Costumes aren’t just for kids
It never fails to bring tears to my eyes when I reflect on the year that the tradition of dressing up for Halloween vanished faster than a squirrel can eat the carved pumpkin on a front porch. I’m not sure what happened to the days when you would show up to school as a superhero or a princess while eating cupcakes covered in red blood frosting with your classmates and ghost-shaped Hershey bars, but I want it all back.
This saddening lack of Halloween spirit makes me wish I was bitten in Elementary school by a vampire—they may be pale, but at least they never age.
I thought high school would bring a new era of originality, a time when we all went back to the original excitement Halloween brought to our young eyes, but instead it just brought up jokes of costumes, such as wearing a Bears jersey and calling yourself a professional quarterback. I’m guilty too; freshman year I bought a Superman T-shirt from Five Below and called myself a superhero, but looking back, I’m more embarrassed of that than I am of my rendition of a pink Crayola crayon I pulled off in sixth grade.
While I can sympathize with the fact that Halloween falls in the middle of first semester, and it may be hard to find time to buy a costume with essays and tests overwhelming your schedule, finding a costume may not be as hard as you think.
We’re more than mid-way through October, and I’m sure you’ve watched the Spirit Halloween stores pop up in every storefront that spends the other 11 months abandoned—so why not venture inside?

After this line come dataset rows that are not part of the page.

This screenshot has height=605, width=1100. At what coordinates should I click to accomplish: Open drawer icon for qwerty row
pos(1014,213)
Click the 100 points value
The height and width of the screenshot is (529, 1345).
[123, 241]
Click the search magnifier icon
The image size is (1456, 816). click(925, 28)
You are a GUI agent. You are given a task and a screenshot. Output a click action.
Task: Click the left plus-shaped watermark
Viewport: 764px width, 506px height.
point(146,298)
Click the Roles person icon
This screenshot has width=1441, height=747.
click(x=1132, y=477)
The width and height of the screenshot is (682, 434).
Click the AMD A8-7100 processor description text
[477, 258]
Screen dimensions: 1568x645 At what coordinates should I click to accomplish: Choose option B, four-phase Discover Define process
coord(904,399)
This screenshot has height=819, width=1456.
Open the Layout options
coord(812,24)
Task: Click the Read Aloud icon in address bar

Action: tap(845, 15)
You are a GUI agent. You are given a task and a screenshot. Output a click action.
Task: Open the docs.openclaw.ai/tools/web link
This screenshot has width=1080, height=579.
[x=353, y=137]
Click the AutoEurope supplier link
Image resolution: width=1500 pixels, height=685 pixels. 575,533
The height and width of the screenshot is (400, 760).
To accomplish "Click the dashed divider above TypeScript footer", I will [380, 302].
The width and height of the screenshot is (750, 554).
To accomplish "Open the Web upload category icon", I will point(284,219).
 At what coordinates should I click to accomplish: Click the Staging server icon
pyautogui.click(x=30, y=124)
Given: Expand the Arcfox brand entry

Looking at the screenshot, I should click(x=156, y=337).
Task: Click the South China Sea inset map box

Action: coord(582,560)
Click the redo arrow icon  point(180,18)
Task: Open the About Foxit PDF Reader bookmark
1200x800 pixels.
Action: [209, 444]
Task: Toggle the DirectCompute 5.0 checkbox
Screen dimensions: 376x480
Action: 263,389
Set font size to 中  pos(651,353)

These stores are the icon of Halloween spirit, after all it’s in the name. The cement walls are covered in gory makeup and plastic vampires. The costumes range from kids to adults and, new to this year, even a “make your own” costume section, so I promise you can find something.
And if the corny light-up ghosts and pop-out clown decorations that outline Spirit’s perimeter scare you, make your own costume. There’s no better time to take advantage of that obnoxious leather skirt that you thought nobody would ever buy from Forever 21 than for the perfect greaser costume.
Beside the never-ending list of reasons why a costume is not just a novelty but in fact a Halloween necessity, I think my point is best summarized in four simple words: you’re never too old.
You may begin to outgrow trick-or-treating, but that doesn’t mean you can’t still dress up and throw a party with bright red vampire punch and jelly-filled eyeballs.
Whether your costume is as original as your favorite TV character, or as mainstream as a black kitty cat, do not let your age kill your Halloween spirit. Dress up for Halloween this year and give yourself a memory to look back on when you think back to high school. For those of you who already have stayed loyal to the legendary date of Oct. 31, keep spreading the spooky spirit.